“When you see hoof prints, look for horses, not zebras.” The message warns young doctors that most clinical findings can be accounted for by common diseases. Nonetheless, physicians must understand that zebras, unlike unicorns and griffins, actually exist (Jules J. Berman, 2014)... and this awareness is also needed by biomedical and life scientists.
Rare diseases are defined in the first instance because of their low prevalence, determined in the European Union to be less than 5 people affected per 10,000 inhabitants. Although this is a necessary concept, it is not enough to recognize as a whole what are the peculiarities of these diseases and health conditions, especially when we compare them with common diseases, much more known by the population and to which more resources are allocated in both healthcare and research. Rare diseases are seen from different, although complementary, points of view by different interested social groups. Physicians are interested in facing and solving the questions related to the diagnosis, treatment and management of the patient. Scientists raise questions about why and how the disease occurs, determine new diagnostic biomarkers and therapeutic targets and demonstrate whether a new compound can have therapeutic efficacy through research of clinical trials. Patients and associations of patients and relatives live the disease and its consequences from a global perspective, combining in their interests the medical, health, scientific, social, and political aspects. At the level of public life, the politicians and the administration of governments are fundamental actors, and many of the demands of the interested parties are addressed to them, especially from the patients but also the doctors and the researchers. We must not forget the importance of the biopharmaceutical industry to this field, whose investment in the development of new drugs and therapies for rare diseases is fundamental, although it contrasts with the actions developed in common diseases. We can say that the number of stakeholders that are involved and interact in the field of rare diseases is very broad. Here I will focus, above all, on different aspects of interest in the healthcare and biomedical science of the rare diseases.

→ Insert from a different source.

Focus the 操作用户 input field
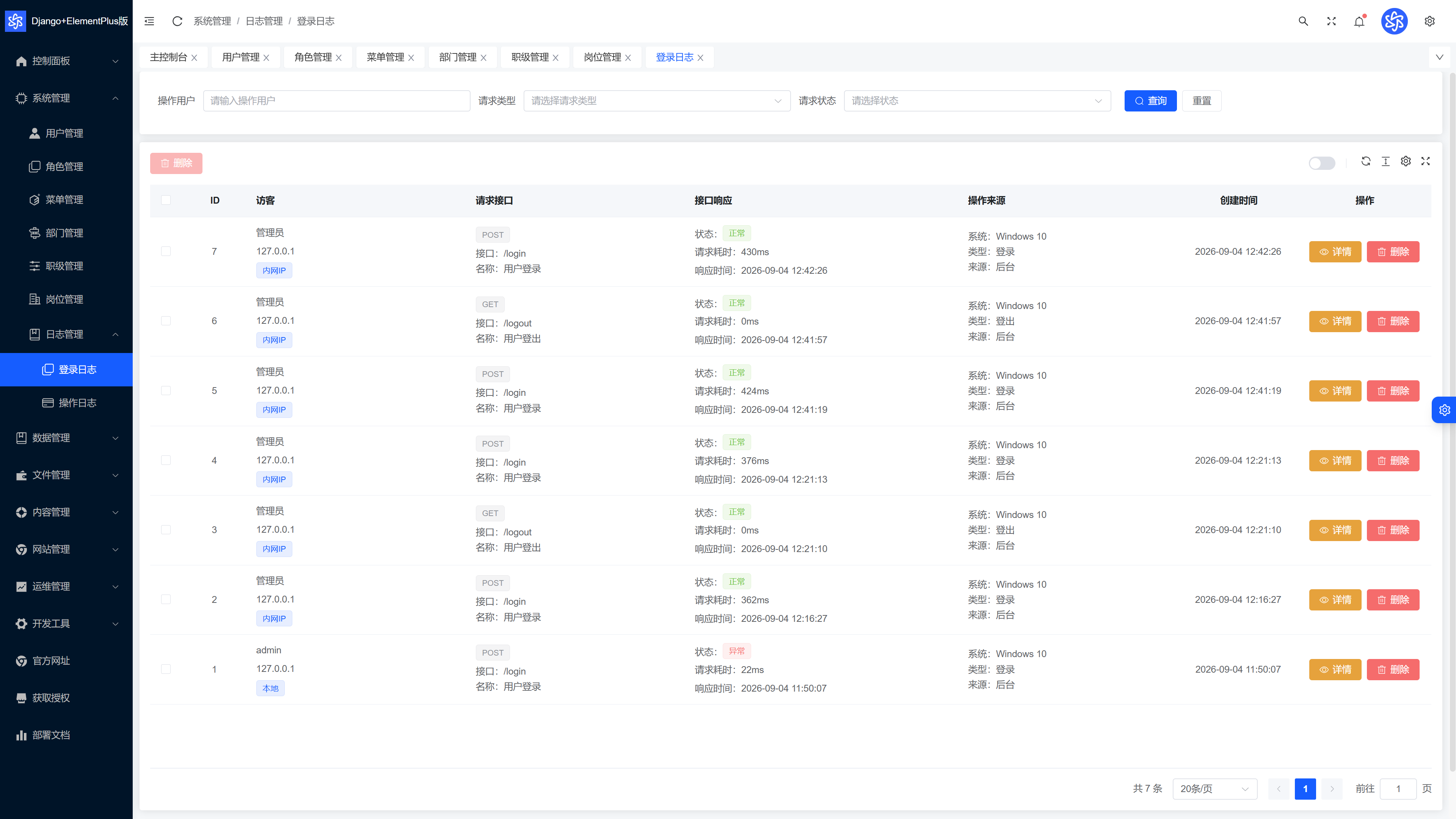The width and height of the screenshot is (1456, 819). tap(336, 100)
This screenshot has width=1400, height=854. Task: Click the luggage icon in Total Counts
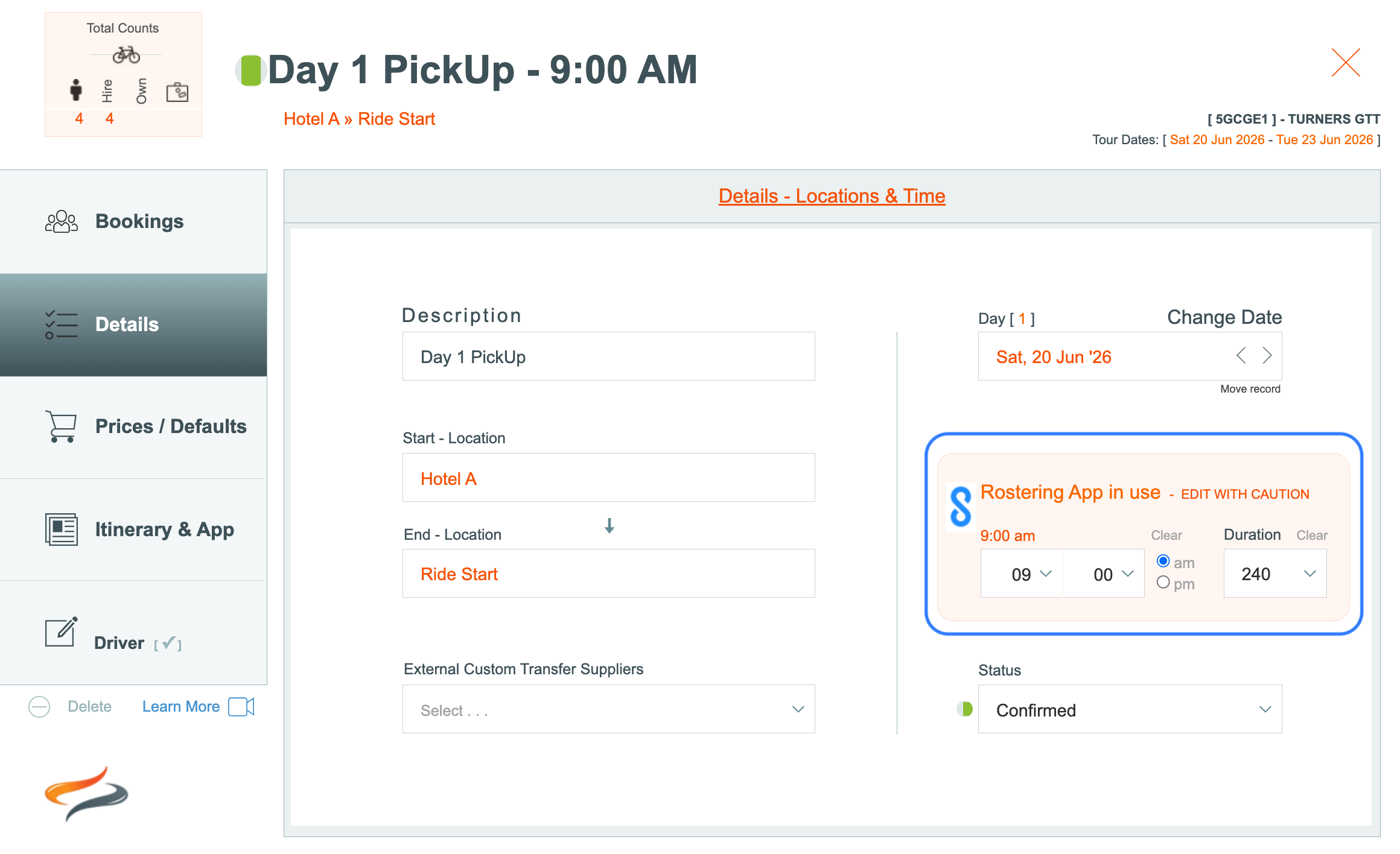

If low prevalence is a necessary but not sufficient characteristic, what, then, are the other characteristics that underlie the concept of rare diseases? Among them we can consider the following: (i) the great majority of these diseases have a much lower prevalence than 5 per 10,000; they are ultra-rare diseases, with frequencies that are well below that reference rate; (ii) in many cases the disease begins at the pediatric age, and not infrequently, from birth, so affecting the complete biography of the person; (iii) rare diseases are chronic disorders, which make the person someone who lives with the disease or condition; (iv) rare diseases are many and very diverse, and they are usually systemic and affect several organs, which requires a management that combines the multidisciplinary approach and the deep knowledge shared by different specialists; (v) many of these diseases are genetic, having as a first cause a gene mutation or in a region of the genome, which means not only concern and care for the sick person but also for the consequences and risks in other members of the family, with a requirement to contemplate genetic counseling in the global plan of the patient and his family. The incorporation of these aspects to the 'definition' of what we understand as a rare disease has as a consequence the need to incorporate into the health system two fundamental aspects for the correct clinical and preventive management of these disorders: on the one hand, multidisciplinary and integrated healthcare, and on the other hand, clinical genetic services that integrate genetic diagnosis and counseling.
In the area of biomedical research, rare diseases offer a very wide field of action for the researcher and, especially, for the young researcher who wants to start a scientific career that combines curiosity and knowledge with repercussions on public health. On April 11, 2018 we can talk about 6000 disorders or traits that are genetically conditioned. The Orphanet portal (www.orpha.net) currently recognizes 5856 rare diseases, while in OMIM (www.omim.org), the online catalog of human genes and genetic disorders, 5146 single gene disorders are recognized, although the total of phenotypes for which the molecular basis is known is 6190. It is tempting to hypothesize that each human gene may be associated with a disease, trait or condition. If this were the case, there are still many disorders and phenotypes of a different nature to be discovered that have an impact on health. In any case, the translation between the genotype and the phenotype offers a first-order opportunity to investigate in depth the human pathophysiology, the biological pathways that are affected in the disease, and the molecules that intervene. This not only represents a vast field to get into to further scientific knowledge but also to apply science to the development of diagnosis and to the determination of new therapeutic molecular targets. A challenge... and a beautiful service of health sciences to society.